6. Verify the EC2 Instances:
- Once the Terraform apply process is complete, log in to your AWS Management Console and navigate to the EC2 service. You should see the newly created EC2 instances.

### Cleaning Up

If you want to remove the resources created by Terraform, you can use the following command:

```
terraform destroy
```

## Grafana Dashboard

- Screenshot of Grafana visualization dashboard.
- Tha `dashboard.yaml` file present in `grafana` directory

![](./assets/grafana-dashboard.png)

## Minikube Dashboard

- Screenshot of Minikube dashboard visualization.
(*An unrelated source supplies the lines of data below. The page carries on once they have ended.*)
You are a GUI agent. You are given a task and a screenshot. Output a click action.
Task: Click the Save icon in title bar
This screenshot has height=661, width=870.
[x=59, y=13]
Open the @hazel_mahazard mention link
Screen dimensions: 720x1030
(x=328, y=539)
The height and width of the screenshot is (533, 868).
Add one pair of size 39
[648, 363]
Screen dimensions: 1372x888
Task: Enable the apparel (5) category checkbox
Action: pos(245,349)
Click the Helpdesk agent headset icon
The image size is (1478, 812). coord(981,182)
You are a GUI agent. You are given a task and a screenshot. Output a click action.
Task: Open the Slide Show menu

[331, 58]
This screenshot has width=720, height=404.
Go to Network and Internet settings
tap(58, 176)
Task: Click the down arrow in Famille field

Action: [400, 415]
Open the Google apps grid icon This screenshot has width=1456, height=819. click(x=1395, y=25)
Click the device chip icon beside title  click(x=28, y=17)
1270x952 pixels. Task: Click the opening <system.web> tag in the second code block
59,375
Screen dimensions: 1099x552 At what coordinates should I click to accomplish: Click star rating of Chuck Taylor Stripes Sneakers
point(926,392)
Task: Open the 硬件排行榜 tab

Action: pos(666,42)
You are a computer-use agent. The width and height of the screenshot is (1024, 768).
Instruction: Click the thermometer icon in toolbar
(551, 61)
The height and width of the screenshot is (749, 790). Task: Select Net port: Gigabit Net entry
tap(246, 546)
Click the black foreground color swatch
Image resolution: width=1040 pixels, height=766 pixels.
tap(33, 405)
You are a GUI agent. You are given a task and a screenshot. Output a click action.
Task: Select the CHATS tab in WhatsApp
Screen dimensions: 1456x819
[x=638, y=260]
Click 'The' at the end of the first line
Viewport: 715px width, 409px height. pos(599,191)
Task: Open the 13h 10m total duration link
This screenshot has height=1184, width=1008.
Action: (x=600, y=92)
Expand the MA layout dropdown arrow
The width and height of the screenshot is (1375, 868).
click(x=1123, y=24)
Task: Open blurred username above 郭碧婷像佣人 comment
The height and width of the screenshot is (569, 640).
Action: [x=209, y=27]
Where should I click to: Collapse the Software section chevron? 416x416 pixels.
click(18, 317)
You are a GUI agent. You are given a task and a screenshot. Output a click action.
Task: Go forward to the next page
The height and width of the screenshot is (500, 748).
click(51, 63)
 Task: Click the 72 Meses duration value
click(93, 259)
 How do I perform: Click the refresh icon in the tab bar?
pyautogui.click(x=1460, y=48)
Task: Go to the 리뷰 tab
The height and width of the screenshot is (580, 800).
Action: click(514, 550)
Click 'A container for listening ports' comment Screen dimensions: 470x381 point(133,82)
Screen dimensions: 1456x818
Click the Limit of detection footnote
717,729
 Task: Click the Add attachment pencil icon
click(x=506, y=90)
![](./assets/minikube-dash.png)

## API Documentation

- Get All the Collection Created
```js
GET {{ baseURL }}/all
```

- Create Collection
```js
POST {{ baseURL }}/all
```
```json
{
"collectionName": "test_collection"
}
```
- Create Field Inside Collection
```js
POST {{ baseURL }}/field/create
```
```json
{
"collectionName": "test_collection",
"fieldName": "location"
}
```

- Insert Data into Collection
```js
POST {{ baseURL }}/upsert
```
```json
{
"id": 2,
"city": "New York",
"location": "Washington DC",
"collectionName": "test_collection"
}
```
- Get Data by Id
```js
POST {{ baseURL }}/data/id
```
```json
{
"id": 2,
"collectionName": "test_collection"
}
```
- DeleteCollection
```js
DELETE {{ baseURL }}/collection/delete
```
```json
{
"collectionName": "test_collection"
}
```

## Setting up the Data Pipeline

### For the Consumer
To set up the Kafka consumer, follow these steps:

1. Open a terminal or command prompt.
2. Navigate to the `kafka_consumer` directory using the `cd` command:
```bash
cd kafka_consumer
```
3. Build the consumer using the following command:
```bash
go build -o out/consumer utils.go consumer.go
```
This command will compile the code and generate the executable file named `consumer` inside the `out` directory.

### For the Producer
To set up the Kafka producer, follow these steps:

1. Open a terminal or command prompt.
2. Navigate to the `kafka_producer` directory using the `cd` command:
```bash
cd kafka_producer
```
3. Build the producer using the following command:
```bash
go build -o out/producer utils.go producer.go
```
This command will compile the code and generate the executable file named `producer` inside the `out` directory.

### Modifying Data Consumption

By default, the data consumption value is set to 10,000 (10K) records in the `kafka_producer/producer.go` file. You can modify this value to any desired number, such as 1 million (1M), by following these steps:

1. Open the `kafka_producer/producer.go` file in a text editor or code editor of your choice.
2. Locate the following section of code within the `producer.go` file:

- Currently the Cosumption value is set to 10K, it can be modified to 1Mil in `kafka_producer/producer.go` file.

```go
for n := 0; n < 10000; n++ {
key := users[rand.Intn(len(users))]
payload := Payload{
ID: n + 1,
City: key,
Location: "Spain",
CollectionName: "test_collection",
}
.
.
.
}
```
3. Update the loop condition `10000` to your desired value. For example, to generate 1 million records, change it to `1000000`.
4. Save the changes to the file.

With this modification, the Kafka producer will now generate the specified number of records when executed.